20 April 2022
Raleigh, N.C. — Weeks after celebrating the 10th anniversary of their business, Sola Coffee, John Luther buried his wife and business partner, Jeanne.
Jeanne was an active and loved member of the Raleigh community whose life completely changed after she was diagnosed with ALS in 2018.
“Unless the Lord heals me, ALS will end my days here on earth,” Jeanne said at her church last fall. “Presently, there’s no cure for ALS. It’s taken away my ability to walk, to move my hands and my legs. It’s taken away my ability to breathe and talk, but what has been the most difficult and sad for me, is that it has taken my ability to serve you.”
The Luthers were active members of their local church, John serving as a pastor. The pair saw their local business as a way to share love with others by fostering a positive work environment and participating in community fundraisers.
Many have been in awe of the Luther’s ability to stay positive and continue practicing their religion even after Jeanne’s diagnosis.
“My body is literally wasting away, yet Paul says, my inner self is being renewed day by day. There is this fight, this is where my fight is,” she said in October 2021.
“How do I not lose heart? Paul says my ALS is a light, momentary affliction. Honestly, three years of continuing losing my physical abilities has not been very light at all. And yet God says, he’s preparing for me an eternal weight of glory that dwarfs my three years of ALS.”

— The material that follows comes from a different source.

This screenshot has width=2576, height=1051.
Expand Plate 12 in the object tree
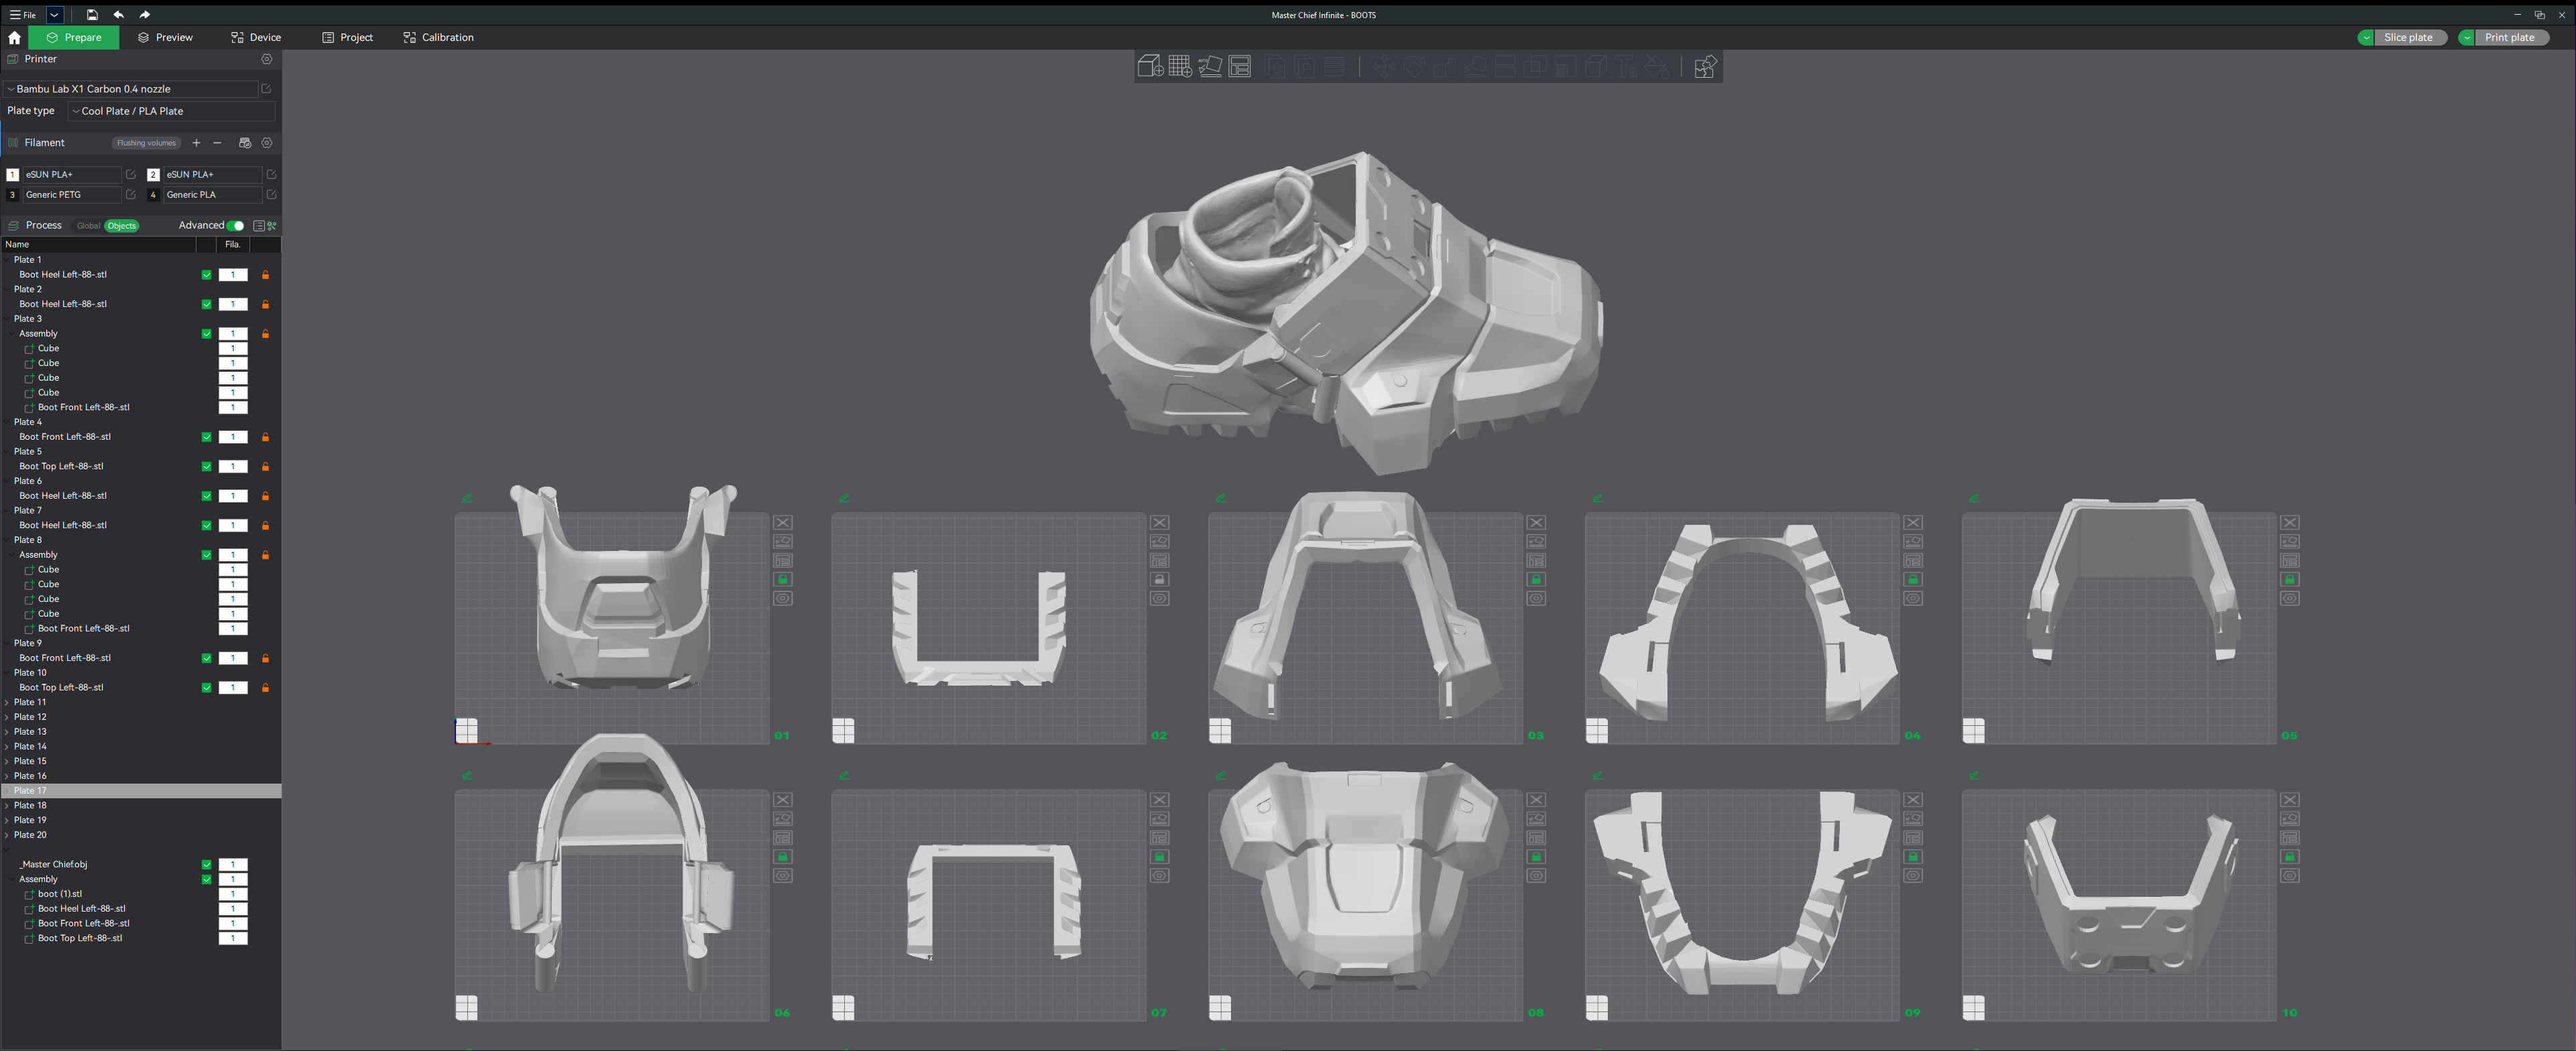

John said that the past three years have been the best of their lives, and calls it “joyful sadness.”
“When you know you are dying, you tend to be more intentional about life,” she told WRAL News last year.
After Jeanne’s diagnosis, Sola began raising thousands of dollars for ALS research through their annual Hot Mini 5k race. Last year, the coffee shop raised $162,00.
John said he and the team at Sola are positive of where she is now — in heaven.
“By God’s grace, she is home. Her family is rejoicing in the midst of tears,” Jeanne’s obituary said.
John spoke with WRAL News a few weeks before Jeanne died. Up until her last weeks, he said she was still visiting the coffee shop. When she spoke, her voice was soft, he said, and she had a hard time eating.
But positivity still radiated from her and her presence at Sola was an inspiration to others to continue pushing through when times are tough.
“There’s going to come a day when we close because Jeannie died,” John said, weeks before her death. “We’re all going to go to the funeral. We’re going to rejoice in the midst of a ton of tears and then we’re going to open back up.”
After being shut down for a few days after Jeanne’s funeral, Sola Coffee reopened on Tuesday.